→ **Supplied material**:
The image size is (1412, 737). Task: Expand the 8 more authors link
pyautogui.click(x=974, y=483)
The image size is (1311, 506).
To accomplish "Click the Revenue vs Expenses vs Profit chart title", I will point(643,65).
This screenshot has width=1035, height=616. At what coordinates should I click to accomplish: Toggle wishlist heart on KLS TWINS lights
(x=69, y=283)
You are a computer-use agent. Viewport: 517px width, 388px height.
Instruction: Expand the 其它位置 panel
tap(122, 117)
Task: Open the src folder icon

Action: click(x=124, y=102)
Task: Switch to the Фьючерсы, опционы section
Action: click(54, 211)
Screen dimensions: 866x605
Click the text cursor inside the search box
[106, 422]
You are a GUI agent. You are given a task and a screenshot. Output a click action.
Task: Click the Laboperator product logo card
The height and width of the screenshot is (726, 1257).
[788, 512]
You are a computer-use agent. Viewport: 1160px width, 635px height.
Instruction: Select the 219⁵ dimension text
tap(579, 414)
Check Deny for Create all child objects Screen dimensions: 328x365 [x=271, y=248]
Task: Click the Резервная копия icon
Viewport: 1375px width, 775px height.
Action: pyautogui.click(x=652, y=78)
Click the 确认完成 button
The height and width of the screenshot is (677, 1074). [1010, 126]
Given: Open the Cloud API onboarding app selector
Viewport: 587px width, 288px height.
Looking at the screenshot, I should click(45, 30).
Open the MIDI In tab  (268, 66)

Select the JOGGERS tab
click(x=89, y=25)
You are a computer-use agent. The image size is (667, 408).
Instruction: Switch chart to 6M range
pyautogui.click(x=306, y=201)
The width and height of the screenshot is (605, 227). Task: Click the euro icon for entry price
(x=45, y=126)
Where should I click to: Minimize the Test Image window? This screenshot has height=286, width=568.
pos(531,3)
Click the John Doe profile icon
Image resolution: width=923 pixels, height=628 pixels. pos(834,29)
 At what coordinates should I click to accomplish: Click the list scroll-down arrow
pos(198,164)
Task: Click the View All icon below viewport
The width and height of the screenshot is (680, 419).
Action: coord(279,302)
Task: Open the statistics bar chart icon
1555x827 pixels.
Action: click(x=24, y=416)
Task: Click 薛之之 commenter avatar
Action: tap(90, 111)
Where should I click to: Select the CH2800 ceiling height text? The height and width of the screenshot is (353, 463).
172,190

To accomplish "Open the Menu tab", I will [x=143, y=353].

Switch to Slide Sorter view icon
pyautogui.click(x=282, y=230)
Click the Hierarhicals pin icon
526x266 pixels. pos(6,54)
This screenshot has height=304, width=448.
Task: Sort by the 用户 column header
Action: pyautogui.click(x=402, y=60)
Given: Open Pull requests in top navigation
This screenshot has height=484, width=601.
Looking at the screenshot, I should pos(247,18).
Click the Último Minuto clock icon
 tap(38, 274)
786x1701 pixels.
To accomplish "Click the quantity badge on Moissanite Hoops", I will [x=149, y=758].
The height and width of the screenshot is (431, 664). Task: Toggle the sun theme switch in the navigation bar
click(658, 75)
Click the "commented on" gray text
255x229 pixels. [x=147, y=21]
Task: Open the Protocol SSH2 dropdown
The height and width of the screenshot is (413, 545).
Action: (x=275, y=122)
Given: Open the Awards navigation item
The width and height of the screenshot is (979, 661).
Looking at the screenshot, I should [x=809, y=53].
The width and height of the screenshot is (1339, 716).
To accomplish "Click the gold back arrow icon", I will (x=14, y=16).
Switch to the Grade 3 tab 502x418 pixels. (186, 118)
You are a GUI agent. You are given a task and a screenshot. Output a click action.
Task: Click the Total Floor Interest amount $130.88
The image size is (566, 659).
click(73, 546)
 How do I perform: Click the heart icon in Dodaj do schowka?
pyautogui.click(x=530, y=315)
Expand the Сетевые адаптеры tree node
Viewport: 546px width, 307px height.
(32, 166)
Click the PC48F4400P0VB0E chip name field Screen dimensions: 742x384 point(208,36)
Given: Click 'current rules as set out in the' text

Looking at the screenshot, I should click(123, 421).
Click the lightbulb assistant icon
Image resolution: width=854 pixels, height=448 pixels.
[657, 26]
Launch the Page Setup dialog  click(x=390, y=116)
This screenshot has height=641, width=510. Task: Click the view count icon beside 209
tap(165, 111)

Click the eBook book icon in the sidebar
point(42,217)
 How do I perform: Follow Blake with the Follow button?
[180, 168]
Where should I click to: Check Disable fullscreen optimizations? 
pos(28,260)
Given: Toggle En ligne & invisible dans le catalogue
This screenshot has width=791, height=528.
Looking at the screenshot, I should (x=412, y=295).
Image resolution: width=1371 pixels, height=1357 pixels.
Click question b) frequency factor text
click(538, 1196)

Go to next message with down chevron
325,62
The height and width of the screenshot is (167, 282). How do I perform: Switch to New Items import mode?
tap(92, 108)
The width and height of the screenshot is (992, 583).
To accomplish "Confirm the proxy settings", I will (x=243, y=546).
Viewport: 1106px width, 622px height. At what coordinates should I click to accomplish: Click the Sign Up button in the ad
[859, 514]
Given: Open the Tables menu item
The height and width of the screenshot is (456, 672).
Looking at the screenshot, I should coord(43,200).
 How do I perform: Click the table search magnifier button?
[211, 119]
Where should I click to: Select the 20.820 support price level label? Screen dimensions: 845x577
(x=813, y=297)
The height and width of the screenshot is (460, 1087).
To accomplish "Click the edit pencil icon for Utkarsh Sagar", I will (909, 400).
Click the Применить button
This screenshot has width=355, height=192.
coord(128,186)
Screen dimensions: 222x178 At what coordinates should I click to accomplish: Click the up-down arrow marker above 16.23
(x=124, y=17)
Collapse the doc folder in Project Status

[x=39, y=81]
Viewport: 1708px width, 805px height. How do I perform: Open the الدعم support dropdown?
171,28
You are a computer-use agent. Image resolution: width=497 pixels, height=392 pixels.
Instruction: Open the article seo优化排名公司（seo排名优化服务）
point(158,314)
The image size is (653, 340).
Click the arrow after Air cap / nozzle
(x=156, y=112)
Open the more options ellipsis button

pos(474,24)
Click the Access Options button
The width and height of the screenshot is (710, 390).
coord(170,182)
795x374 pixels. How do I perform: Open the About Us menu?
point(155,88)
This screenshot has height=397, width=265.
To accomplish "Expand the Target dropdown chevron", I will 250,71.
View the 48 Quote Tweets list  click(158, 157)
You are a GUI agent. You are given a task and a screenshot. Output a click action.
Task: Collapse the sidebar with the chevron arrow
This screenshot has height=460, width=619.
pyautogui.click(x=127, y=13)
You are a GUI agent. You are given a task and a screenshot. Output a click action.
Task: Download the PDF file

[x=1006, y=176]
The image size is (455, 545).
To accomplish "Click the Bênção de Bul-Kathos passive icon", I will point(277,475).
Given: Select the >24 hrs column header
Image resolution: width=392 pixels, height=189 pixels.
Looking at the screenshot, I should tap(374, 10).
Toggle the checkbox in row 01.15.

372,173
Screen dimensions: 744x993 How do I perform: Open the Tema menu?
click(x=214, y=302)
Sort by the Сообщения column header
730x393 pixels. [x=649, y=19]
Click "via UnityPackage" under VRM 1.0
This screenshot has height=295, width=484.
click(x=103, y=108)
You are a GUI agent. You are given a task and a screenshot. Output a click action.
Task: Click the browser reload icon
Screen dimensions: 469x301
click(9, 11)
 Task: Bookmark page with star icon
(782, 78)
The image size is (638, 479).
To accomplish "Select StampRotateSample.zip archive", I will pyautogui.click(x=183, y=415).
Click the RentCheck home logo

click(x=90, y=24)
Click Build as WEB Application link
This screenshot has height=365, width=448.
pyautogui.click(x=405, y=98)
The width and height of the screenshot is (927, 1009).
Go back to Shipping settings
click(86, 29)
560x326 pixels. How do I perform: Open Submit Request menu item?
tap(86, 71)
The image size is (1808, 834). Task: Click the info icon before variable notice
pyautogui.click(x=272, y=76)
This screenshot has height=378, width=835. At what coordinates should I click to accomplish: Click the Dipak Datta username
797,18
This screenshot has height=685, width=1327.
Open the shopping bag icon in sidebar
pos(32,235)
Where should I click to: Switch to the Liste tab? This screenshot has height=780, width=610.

→ **Exercise**:
The answer should consist only of the lines from the one containing "This screenshot has height=685, width=1327." through the last line of the data, given again exactly.

→ **Expected output**:
This screenshot has height=685, width=1327.
Open the shopping bag icon in sidebar
pos(32,235)
Where should I click to: Switch to the Liste tab? This screenshot has height=780, width=610.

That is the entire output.